» **Exercise objective**: Edit the listing lines from the one containing "Given: Select the home tab icon" through the one containing "Action: coord(20,21)": replace "home tab icon" with "home button", change nothing else, and give back only those lines.

» **Source data**:
* * *

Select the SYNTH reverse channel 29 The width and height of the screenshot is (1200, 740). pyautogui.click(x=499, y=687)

* * *

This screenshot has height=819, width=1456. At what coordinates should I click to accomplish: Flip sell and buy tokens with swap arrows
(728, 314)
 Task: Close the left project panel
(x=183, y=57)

* * *

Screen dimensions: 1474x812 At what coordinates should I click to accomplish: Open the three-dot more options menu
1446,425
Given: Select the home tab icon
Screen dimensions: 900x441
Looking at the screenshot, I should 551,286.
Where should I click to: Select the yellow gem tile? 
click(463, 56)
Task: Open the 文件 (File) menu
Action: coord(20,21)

* * *

» **Written answer**:
Given: Select the home button
Screen dimensions: 900x441
Looking at the screenshot, I should 551,286.
Where should I click to: Select the yellow gem tile? 
click(463, 56)
Task: Open the 文件 (File) menu
Action: coord(20,21)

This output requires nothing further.